- What you have to do -
Pick the lines holding the string "will" out of the records and copy them.
Start of Block
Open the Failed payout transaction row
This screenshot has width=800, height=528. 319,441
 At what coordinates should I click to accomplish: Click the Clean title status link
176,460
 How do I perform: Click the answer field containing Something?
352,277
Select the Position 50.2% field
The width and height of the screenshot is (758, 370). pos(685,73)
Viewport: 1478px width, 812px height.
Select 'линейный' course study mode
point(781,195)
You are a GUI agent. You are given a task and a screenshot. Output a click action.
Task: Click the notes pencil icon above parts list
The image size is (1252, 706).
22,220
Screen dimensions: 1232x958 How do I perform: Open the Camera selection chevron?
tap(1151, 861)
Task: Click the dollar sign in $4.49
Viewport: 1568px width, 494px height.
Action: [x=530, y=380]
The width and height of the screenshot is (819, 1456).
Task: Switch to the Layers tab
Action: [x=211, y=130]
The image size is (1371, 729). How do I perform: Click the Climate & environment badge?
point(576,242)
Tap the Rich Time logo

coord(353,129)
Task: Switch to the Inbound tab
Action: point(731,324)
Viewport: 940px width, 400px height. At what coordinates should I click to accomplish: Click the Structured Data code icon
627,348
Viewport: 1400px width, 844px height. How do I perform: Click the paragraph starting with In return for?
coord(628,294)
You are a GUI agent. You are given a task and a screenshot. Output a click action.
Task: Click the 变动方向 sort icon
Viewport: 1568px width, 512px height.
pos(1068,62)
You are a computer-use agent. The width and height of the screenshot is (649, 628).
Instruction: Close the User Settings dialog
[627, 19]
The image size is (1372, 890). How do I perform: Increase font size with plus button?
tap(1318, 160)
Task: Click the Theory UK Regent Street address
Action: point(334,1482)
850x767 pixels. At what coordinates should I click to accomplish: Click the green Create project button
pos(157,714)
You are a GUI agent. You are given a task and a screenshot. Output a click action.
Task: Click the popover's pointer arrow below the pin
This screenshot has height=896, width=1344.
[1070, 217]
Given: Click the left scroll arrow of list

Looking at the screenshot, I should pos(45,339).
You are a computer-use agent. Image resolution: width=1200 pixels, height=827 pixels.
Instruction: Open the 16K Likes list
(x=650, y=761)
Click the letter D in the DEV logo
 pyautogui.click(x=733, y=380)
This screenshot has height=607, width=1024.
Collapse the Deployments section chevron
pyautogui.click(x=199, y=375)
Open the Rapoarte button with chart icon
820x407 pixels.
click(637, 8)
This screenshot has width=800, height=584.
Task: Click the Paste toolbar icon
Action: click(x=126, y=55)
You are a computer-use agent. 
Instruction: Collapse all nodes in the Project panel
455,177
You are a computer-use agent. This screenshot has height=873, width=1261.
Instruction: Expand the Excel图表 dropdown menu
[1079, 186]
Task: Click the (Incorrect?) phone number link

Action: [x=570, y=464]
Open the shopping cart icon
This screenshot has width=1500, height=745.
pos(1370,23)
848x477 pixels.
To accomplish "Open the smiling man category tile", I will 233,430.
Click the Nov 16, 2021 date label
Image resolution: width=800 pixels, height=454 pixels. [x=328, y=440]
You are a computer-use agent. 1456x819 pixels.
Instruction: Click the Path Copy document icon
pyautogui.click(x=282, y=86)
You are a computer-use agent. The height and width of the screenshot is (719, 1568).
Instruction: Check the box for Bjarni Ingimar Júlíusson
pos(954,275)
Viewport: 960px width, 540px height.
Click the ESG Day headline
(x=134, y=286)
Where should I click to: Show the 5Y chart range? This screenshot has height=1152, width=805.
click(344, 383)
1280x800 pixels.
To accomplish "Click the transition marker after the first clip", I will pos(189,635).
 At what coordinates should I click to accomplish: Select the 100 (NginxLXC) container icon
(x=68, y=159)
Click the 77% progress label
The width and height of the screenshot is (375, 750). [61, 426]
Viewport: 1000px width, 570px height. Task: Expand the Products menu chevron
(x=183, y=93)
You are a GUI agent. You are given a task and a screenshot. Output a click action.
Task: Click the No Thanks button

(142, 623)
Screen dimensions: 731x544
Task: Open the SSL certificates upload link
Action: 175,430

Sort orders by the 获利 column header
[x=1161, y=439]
End of Block
- Output for this exercise -
To accomplish "Open the smiling man category tile", I will 233,430.
To accomplish "Click the transition marker after the first clip", I will pos(189,635).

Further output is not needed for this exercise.